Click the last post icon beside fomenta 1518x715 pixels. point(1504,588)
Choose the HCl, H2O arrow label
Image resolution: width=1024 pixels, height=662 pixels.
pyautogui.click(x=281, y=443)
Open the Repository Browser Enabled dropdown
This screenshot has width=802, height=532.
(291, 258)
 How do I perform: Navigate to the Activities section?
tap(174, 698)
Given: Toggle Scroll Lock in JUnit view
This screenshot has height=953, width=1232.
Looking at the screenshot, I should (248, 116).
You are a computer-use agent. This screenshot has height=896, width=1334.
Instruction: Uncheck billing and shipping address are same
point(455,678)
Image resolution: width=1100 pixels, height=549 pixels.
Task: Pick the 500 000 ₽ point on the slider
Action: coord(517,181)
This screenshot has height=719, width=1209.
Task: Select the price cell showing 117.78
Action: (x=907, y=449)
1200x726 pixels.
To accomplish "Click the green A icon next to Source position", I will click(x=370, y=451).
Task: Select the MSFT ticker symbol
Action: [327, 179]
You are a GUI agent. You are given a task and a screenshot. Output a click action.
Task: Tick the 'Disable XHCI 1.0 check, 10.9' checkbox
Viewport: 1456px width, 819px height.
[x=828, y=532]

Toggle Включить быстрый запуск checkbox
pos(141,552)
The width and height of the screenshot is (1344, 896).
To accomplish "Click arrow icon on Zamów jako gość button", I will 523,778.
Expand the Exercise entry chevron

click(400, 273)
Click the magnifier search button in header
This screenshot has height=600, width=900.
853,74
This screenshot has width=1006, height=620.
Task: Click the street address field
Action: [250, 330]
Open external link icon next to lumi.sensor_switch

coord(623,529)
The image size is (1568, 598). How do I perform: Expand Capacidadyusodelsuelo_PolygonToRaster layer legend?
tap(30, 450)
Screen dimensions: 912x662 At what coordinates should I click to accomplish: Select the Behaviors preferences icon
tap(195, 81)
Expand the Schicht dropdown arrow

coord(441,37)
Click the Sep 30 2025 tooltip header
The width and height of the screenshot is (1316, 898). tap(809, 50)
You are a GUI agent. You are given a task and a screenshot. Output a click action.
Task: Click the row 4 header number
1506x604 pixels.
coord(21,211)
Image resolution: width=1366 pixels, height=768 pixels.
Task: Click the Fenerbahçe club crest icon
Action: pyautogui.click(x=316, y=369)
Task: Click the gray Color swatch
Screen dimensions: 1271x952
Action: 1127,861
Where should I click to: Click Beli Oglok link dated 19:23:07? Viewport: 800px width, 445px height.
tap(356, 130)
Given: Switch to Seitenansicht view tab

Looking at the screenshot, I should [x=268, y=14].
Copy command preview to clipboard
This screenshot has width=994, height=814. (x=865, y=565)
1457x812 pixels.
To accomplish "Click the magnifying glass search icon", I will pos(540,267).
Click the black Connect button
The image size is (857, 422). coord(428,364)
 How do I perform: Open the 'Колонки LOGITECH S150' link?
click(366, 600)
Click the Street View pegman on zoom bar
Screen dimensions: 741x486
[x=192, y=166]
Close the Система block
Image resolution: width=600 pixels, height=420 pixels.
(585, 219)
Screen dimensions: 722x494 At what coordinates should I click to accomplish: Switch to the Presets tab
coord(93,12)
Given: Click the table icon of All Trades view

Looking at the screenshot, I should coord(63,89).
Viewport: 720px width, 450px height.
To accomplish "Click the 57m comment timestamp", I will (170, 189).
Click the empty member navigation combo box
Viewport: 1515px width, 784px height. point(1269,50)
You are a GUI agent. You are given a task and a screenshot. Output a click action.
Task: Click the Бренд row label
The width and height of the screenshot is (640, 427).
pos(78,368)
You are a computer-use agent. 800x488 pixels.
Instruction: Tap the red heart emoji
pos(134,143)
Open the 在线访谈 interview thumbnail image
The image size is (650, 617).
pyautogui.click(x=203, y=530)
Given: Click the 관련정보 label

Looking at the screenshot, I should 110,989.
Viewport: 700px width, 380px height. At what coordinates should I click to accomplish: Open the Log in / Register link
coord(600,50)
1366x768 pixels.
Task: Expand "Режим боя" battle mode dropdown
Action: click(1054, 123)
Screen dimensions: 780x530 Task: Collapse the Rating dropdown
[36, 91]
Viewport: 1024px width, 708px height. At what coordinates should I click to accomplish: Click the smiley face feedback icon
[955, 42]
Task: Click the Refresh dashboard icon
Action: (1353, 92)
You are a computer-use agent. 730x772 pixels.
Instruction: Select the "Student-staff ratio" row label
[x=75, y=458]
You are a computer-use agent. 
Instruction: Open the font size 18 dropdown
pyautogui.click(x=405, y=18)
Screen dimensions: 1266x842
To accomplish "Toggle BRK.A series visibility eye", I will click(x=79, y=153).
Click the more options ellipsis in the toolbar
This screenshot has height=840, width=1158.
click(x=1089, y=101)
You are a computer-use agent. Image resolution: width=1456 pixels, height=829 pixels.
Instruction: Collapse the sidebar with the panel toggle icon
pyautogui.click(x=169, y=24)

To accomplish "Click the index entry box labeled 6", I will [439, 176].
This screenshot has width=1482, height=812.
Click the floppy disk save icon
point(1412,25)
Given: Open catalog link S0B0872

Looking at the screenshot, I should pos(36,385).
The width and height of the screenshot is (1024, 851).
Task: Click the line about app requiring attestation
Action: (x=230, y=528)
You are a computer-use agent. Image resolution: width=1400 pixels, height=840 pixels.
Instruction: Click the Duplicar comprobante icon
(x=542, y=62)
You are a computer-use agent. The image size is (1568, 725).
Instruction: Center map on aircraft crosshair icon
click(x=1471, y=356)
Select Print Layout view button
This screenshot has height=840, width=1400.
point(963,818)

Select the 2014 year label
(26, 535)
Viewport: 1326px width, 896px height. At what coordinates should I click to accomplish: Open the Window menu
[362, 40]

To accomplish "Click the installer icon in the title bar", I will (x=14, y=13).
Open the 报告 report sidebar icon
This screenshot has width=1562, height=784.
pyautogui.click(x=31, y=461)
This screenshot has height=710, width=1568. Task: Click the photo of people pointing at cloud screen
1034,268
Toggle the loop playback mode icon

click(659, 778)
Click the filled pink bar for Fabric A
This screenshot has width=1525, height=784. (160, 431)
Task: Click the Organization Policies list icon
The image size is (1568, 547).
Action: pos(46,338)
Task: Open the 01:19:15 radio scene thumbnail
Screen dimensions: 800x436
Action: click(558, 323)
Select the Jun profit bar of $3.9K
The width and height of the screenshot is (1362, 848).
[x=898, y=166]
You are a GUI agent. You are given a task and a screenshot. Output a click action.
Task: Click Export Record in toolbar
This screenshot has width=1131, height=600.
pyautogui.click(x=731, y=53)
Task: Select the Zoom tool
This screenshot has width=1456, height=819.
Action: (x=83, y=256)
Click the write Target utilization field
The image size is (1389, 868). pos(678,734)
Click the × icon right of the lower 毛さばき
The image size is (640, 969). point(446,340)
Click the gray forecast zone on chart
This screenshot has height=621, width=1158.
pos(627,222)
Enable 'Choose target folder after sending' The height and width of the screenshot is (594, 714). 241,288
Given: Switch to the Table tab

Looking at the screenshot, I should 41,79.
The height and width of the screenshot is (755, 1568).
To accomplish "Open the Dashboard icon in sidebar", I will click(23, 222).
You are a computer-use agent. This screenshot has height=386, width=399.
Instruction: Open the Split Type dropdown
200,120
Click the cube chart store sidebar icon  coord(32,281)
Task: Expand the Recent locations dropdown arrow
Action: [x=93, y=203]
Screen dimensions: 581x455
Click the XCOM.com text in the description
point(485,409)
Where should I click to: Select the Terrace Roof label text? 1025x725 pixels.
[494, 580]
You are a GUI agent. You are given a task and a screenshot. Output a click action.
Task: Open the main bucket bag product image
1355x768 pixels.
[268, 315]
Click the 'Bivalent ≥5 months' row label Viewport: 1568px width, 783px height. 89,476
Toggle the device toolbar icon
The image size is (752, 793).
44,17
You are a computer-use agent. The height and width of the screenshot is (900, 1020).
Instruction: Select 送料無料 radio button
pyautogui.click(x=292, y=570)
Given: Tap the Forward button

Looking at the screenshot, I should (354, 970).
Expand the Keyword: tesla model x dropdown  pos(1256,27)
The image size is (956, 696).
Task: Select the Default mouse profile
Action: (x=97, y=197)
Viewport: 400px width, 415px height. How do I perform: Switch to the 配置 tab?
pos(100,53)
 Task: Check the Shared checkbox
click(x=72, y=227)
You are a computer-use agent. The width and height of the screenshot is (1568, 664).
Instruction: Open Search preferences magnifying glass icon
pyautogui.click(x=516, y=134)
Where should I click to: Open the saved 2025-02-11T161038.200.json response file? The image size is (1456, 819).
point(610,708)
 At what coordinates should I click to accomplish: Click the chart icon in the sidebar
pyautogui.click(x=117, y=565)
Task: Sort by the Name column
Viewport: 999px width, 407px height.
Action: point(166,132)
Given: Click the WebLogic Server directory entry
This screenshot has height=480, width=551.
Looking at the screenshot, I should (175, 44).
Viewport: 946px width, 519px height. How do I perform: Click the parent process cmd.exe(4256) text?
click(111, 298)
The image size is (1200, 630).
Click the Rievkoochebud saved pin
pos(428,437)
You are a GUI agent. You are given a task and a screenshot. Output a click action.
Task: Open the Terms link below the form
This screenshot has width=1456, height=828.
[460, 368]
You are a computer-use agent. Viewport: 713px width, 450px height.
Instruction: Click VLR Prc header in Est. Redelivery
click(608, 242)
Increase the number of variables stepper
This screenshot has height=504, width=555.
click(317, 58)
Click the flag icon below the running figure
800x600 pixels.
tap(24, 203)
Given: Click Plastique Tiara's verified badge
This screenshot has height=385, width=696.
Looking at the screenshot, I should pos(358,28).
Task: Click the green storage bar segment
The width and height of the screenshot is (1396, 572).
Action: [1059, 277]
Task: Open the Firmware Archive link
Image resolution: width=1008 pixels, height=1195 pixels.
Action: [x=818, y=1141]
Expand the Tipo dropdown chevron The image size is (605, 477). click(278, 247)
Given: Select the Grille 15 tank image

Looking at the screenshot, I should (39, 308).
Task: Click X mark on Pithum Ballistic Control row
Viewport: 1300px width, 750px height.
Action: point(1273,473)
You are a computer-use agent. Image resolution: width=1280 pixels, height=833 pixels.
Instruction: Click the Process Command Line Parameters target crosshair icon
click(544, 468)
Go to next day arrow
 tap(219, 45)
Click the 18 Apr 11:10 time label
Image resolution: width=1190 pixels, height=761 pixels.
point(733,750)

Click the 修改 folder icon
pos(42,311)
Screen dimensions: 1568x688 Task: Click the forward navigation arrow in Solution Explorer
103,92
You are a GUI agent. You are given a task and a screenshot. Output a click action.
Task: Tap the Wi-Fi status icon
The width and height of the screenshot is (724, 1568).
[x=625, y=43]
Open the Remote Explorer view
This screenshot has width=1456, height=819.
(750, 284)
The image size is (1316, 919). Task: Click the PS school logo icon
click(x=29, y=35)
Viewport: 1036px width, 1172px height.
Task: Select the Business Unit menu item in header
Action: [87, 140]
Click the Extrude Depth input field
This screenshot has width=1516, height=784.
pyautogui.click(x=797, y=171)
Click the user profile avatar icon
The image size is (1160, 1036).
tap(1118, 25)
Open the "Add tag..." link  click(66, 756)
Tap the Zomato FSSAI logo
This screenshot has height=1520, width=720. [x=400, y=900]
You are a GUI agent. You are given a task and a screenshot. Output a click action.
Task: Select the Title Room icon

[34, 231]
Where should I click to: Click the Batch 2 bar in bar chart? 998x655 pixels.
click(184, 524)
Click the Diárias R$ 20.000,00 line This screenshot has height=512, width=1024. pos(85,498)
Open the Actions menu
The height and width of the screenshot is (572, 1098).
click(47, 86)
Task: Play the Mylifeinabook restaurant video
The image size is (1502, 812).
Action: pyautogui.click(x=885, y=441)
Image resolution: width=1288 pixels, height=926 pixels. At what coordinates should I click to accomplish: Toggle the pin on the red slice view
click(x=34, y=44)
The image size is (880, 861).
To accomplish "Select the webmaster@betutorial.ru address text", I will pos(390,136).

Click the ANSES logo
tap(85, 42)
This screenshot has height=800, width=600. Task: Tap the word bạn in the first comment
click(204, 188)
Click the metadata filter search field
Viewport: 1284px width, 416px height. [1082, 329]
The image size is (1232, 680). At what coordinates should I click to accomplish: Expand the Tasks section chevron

● ● ●

» WORK TO BE COMPLETED: Copy out the entries word for word, starting with the line that contains "Given: Tap the Forward button" and ending with the line that contains "pos(428,437)", both of those lines included.

» FINAL ANSWER:
Given: Tap the Forward button

Looking at the screenshot, I should (354, 970).
Expand the Keyword: tesla model x dropdown  pos(1256,27)
The image size is (956, 696).
Task: Select the Default mouse profile
Action: (x=97, y=197)
Viewport: 400px width, 415px height. How do I perform: Switch to the 配置 tab?
pos(100,53)
 Task: Check the Shared checkbox
click(x=72, y=227)
You are a computer-use agent. The width and height of the screenshot is (1568, 664).
Instruction: Open Search preferences magnifying glass icon
pyautogui.click(x=516, y=134)
Where should I click to: Open the saved 2025-02-11T161038.200.json response file? The image size is (1456, 819).
point(610,708)
 At what coordinates should I click to accomplish: Click the chart icon in the sidebar
pyautogui.click(x=117, y=565)
Task: Sort by the Name column
Viewport: 999px width, 407px height.
Action: point(166,132)
Given: Click the WebLogic Server directory entry
This screenshot has height=480, width=551.
Looking at the screenshot, I should (175, 44).
Viewport: 946px width, 519px height. How do I perform: Click the parent process cmd.exe(4256) text?
click(111, 298)
The image size is (1200, 630).
Click the Rievkoochebud saved pin
pos(428,437)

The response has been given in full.